Data extract Start Marker
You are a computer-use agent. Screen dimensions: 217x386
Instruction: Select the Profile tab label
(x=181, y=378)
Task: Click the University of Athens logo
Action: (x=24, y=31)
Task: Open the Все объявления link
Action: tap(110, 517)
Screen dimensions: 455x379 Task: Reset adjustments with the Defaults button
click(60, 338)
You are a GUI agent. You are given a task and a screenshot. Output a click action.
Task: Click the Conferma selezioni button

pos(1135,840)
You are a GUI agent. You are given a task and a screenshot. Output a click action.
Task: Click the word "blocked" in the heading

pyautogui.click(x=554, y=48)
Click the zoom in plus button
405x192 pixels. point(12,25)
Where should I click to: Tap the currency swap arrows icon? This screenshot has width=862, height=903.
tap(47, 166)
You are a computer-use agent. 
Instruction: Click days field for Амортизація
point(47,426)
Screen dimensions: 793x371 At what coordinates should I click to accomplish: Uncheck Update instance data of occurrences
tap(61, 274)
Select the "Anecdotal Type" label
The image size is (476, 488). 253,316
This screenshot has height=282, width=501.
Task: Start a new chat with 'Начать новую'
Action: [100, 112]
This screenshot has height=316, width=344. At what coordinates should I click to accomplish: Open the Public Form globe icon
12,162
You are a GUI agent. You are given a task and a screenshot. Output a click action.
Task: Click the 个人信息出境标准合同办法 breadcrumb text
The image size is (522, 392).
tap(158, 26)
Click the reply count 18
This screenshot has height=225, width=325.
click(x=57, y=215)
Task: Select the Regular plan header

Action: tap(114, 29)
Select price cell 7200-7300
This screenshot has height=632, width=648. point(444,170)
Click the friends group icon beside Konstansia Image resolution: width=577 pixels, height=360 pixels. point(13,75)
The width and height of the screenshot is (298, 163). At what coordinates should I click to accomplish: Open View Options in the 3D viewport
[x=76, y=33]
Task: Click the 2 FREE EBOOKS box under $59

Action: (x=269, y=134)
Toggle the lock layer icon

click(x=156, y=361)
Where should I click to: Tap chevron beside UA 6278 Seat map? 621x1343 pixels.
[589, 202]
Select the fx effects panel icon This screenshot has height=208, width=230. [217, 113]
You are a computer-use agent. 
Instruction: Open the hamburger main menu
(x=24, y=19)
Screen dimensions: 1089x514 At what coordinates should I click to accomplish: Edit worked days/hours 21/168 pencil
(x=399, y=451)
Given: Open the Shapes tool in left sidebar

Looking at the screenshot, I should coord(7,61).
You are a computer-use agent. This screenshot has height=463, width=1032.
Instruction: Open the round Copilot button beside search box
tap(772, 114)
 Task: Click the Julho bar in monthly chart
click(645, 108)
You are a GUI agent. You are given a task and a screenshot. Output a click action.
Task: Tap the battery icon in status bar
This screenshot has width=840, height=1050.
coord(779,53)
Data extract End Marker
Return all the lines above exactly as given.

=== Reply to the task ===
You are a computer-use agent. Screen dimensions: 217x386
Instruction: Select the Profile tab label
(x=181, y=378)
Task: Click the University of Athens logo
Action: (x=24, y=31)
Task: Open the Все объявления link
Action: tap(110, 517)
Screen dimensions: 455x379 Task: Reset adjustments with the Defaults button
click(60, 338)
You are a GUI agent. You are given a task and a screenshot. Output a click action.
Task: Click the Conferma selezioni button

pos(1135,840)
You are a GUI agent. You are given a task and a screenshot. Output a click action.
Task: Click the word "blocked" in the heading

pyautogui.click(x=554, y=48)
Click the zoom in plus button
405x192 pixels. point(12,25)
Where should I click to: Tap the currency swap arrows icon? This screenshot has width=862, height=903.
tap(47, 166)
You are a computer-use agent. 
Instruction: Click days field for Амортизація
point(47,426)
Screen dimensions: 793x371 At what coordinates should I click to accomplish: Uncheck Update instance data of occurrences
tap(61, 274)
Select the "Anecdotal Type" label
The image size is (476, 488). 253,316
This screenshot has height=282, width=501.
Task: Start a new chat with 'Начать новую'
Action: [100, 112]
This screenshot has height=316, width=344. At what coordinates should I click to accomplish: Open the Public Form globe icon
12,162
You are a GUI agent. You are given a task and a screenshot. Output a click action.
Task: Click the 个人信息出境标准合同办法 breadcrumb text
The image size is (522, 392).
tap(158, 26)
Click the reply count 18
This screenshot has height=225, width=325.
click(x=57, y=215)
Task: Select the Regular plan header

Action: tap(114, 29)
Select price cell 7200-7300
This screenshot has height=632, width=648. point(444,170)
Click the friends group icon beside Konstansia Image resolution: width=577 pixels, height=360 pixels. point(13,75)
The width and height of the screenshot is (298, 163). At what coordinates should I click to accomplish: Open View Options in the 3D viewport
[x=76, y=33]
Task: Click the 2 FREE EBOOKS box under $59

Action: (x=269, y=134)
Toggle the lock layer icon

click(x=156, y=361)
Where should I click to: Tap chevron beside UA 6278 Seat map? 621x1343 pixels.
[589, 202]
Select the fx effects panel icon This screenshot has height=208, width=230. [217, 113]
You are a computer-use agent. 
Instruction: Open the hamburger main menu
(x=24, y=19)
Screen dimensions: 1089x514 At what coordinates should I click to accomplish: Edit worked days/hours 21/168 pencil
(x=399, y=451)
Given: Open the Shapes tool in left sidebar

Looking at the screenshot, I should coord(7,61).
You are a computer-use agent. This screenshot has height=463, width=1032.
Instruction: Open the round Copilot button beside search box
tap(772, 114)
 Task: Click the Julho bar in monthly chart
click(645, 108)
You are a GUI agent. You are given a task and a screenshot. Output a click action.
Task: Tap the battery icon in status bar
This screenshot has width=840, height=1050.
coord(779,53)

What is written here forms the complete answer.